Khunti is synonymous with rebellion and struggle since it was historically a center of activity during the famed Birsa movement in 1875. Ranchi district was organized into four administrative subdivisions namely sadar,Gumla (1902), Khunti (1905) and Simdega (1915). The place has been in recorded annals of history for its long drawn struggle against the British under the aegis of Birsa Munda, the revolutionary hero of Jharkhand. Khunti is famous as the lac producer of the Jharkhand region.  A large share of India's total lac is produced in this place. Lac is a natural polymer (resin) that is produced by a tiny insect called Kerria lacca (Kerr). This insect is specially grown on the shoots of several species of trees such as palas, kusum and ber. This agricultural profession of lac cultivation is a secondary source of income for many tribal in the Khunti region. And it is with the Government assistance and many other voluntary and NGO's that this cultivation has taken a new form and a new lease of life.


Ancient Connections:


According to Mazunda people tradition (The Munda are a Chota Nagpur Plateau region), King of Chhotangapur Maharaja Madra Munda's son Setea had eight sons. Of these eight greatgrandsons of Madra Munda, the eldest went southwards of Ranchi. He established a Khuntkatti village which he named Khunti.

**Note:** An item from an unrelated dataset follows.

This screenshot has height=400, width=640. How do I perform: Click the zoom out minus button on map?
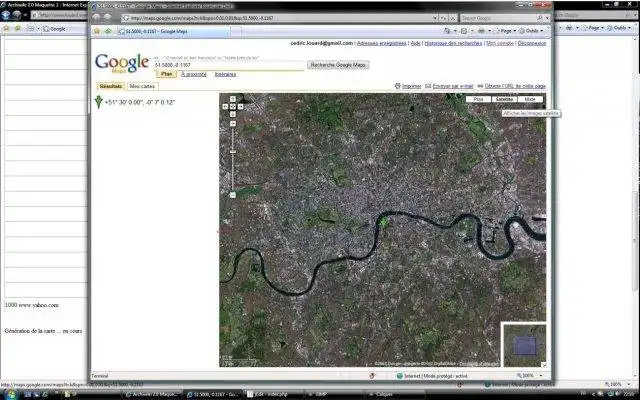point(233,195)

When Mundas first went to Khunti and its neighborhood, they found that part of the country in the occupation of the Asuras and the Tirkis. When the Mundas with their stalwart physique appeared in the country, the Asuras and Tirkis got terribly frightened.It is asserted that Munda women of those times used to wear glittering jewelry weighing as much as ten seers each and the men could carry weights as much as many maunds. The Mundas to this day recite a couplet which describes how the Tirkis fled in trops when they saw the Mundas approach with their many ornaments sparkling in the sun. The Asuras went westwards to Basia, Pargana and Nagra.
In another story, it is said that the place derived its name from the mythological character Kunti in the Mahabharata. Kunti and her sons, the Pandavas, had spent some time in this place, during their fourteen years of anonymity. This ancient theory has brought fame and glory to Khunti.